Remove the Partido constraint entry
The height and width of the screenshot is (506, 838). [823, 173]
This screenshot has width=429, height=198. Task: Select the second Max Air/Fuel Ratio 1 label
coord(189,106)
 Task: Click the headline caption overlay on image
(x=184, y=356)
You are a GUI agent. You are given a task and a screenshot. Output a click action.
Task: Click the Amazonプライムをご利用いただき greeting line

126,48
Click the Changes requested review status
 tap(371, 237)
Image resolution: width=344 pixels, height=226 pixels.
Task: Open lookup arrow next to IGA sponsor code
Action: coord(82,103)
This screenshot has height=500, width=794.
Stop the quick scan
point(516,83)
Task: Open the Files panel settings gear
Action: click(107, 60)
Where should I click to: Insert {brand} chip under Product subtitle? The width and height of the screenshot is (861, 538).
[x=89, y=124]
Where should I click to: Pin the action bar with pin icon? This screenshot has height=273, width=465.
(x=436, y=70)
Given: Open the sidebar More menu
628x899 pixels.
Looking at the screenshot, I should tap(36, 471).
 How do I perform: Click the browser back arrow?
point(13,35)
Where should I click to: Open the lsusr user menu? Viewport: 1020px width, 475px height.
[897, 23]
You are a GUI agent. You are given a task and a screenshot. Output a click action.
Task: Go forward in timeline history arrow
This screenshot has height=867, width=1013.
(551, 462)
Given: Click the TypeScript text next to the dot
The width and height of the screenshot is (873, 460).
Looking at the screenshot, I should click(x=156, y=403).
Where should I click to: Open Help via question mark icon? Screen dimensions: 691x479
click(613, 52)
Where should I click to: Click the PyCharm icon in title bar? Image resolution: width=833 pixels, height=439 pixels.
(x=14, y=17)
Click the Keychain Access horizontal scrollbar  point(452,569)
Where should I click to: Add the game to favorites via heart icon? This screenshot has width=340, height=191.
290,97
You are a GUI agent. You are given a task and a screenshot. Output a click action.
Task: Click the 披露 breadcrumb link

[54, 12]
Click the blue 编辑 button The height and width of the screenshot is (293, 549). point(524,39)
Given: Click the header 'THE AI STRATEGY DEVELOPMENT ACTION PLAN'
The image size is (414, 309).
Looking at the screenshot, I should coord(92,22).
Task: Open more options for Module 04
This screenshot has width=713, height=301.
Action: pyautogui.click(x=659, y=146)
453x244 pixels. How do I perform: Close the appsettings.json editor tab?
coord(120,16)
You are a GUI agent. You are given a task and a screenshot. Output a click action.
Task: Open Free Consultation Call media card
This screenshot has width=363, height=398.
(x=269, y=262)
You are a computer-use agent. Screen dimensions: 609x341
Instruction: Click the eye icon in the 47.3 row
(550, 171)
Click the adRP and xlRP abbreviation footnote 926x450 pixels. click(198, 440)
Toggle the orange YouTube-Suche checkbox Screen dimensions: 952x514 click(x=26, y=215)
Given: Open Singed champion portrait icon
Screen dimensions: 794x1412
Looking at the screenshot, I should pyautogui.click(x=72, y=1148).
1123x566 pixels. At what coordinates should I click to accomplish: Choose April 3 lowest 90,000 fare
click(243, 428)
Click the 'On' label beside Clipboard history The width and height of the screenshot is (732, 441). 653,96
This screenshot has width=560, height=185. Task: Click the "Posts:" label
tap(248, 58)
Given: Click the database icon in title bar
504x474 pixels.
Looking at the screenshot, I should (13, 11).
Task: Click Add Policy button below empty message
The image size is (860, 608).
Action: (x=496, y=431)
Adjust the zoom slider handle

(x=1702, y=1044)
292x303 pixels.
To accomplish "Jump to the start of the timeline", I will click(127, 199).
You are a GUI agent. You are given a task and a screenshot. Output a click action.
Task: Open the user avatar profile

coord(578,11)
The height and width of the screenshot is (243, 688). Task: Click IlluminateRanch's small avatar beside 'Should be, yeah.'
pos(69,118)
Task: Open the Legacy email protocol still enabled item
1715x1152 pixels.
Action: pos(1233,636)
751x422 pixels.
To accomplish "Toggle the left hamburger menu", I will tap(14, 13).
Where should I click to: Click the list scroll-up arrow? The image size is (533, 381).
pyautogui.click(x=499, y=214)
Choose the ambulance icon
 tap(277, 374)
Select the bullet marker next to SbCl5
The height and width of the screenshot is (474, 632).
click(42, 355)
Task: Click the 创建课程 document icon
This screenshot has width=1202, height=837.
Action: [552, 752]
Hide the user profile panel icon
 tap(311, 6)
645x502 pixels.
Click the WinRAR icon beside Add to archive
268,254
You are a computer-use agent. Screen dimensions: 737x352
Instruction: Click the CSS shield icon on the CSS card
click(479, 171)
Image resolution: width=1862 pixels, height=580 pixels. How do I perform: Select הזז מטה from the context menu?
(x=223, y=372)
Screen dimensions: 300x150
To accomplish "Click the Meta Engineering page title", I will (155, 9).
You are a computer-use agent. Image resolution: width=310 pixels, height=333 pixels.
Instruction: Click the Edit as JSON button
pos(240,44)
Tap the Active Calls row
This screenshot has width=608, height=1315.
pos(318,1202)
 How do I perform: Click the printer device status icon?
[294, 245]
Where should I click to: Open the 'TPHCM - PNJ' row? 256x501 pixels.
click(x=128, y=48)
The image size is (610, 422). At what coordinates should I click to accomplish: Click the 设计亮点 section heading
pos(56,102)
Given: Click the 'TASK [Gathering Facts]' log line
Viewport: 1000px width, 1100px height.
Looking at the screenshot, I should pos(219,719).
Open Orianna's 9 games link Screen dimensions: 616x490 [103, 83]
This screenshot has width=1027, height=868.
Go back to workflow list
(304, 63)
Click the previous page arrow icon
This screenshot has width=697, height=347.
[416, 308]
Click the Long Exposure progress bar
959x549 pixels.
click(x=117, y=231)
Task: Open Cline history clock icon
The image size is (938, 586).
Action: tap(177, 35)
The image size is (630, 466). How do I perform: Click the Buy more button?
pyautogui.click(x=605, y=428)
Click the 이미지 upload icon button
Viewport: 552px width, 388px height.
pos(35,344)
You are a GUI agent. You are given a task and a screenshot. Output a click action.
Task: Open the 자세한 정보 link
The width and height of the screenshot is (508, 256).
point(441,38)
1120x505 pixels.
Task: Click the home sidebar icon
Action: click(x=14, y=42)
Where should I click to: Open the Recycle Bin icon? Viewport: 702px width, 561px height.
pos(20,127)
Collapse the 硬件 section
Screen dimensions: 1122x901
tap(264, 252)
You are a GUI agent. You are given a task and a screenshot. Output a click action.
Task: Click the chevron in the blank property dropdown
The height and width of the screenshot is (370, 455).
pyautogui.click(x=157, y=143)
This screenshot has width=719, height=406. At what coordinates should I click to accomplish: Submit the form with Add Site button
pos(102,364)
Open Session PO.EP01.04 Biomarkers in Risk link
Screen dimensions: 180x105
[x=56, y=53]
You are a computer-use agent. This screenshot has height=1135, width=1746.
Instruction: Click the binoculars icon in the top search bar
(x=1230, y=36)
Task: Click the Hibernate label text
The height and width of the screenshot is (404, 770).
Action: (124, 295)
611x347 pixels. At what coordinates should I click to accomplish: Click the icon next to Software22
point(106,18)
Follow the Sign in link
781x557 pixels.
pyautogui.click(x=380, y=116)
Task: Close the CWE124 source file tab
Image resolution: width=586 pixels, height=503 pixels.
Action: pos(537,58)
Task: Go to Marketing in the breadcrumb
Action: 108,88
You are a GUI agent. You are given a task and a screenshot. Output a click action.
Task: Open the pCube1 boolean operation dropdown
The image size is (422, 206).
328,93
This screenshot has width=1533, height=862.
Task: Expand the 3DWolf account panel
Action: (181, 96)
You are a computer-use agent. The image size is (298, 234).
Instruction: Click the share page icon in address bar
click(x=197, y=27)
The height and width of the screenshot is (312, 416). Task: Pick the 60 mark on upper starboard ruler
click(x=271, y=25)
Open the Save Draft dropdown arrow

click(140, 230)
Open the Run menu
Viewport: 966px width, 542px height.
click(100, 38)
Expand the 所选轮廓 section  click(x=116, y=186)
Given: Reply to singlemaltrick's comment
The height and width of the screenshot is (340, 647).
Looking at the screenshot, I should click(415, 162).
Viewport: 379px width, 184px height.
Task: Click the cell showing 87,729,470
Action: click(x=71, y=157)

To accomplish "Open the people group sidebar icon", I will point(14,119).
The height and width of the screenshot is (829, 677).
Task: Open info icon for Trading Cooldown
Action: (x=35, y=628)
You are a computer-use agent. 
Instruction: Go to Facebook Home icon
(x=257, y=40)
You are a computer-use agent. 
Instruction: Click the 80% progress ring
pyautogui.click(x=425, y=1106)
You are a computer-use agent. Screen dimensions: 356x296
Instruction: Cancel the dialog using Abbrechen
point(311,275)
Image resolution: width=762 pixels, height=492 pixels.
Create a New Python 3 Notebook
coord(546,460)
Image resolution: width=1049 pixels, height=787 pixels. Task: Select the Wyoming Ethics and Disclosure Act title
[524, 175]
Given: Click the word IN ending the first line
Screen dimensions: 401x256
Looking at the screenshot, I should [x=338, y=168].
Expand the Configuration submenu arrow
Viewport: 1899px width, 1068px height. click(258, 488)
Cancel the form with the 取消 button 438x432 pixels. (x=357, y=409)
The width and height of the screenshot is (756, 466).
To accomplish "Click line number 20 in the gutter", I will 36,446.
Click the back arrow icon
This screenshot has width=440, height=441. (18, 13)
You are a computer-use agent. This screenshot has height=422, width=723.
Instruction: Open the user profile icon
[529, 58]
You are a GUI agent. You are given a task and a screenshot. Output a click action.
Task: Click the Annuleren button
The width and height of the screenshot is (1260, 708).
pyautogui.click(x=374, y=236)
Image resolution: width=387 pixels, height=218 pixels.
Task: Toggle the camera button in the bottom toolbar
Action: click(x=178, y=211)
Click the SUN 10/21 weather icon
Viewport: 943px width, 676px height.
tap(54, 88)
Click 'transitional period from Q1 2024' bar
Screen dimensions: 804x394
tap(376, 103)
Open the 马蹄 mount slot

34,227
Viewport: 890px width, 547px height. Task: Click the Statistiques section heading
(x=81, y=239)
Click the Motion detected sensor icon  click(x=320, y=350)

INSTRUCTIONS FOR THE TASK. Copy out the stretch of the listing from the line containing "You are a computer-use agent. Screen dimensions: 356x296" through the line containing "Viewport: 1899px width, 1068px", keeping both of those lines.

RESULT OF THIS TASK.
You are a computer-use agent. Screen dimensions: 356x296
Instruction: Cancel the dialog using Abbrechen
point(311,275)
Image resolution: width=762 pixels, height=492 pixels.
Create a New Python 3 Notebook
coord(546,460)
Image resolution: width=1049 pixels, height=787 pixels. Task: Select the Wyoming Ethics and Disclosure Act title
[524, 175]
Given: Click the word IN ending the first line
Screen dimensions: 401x256
Looking at the screenshot, I should [x=338, y=168].
Expand the Configuration submenu arrow
Viewport: 1899px width, 1068px height. click(258, 488)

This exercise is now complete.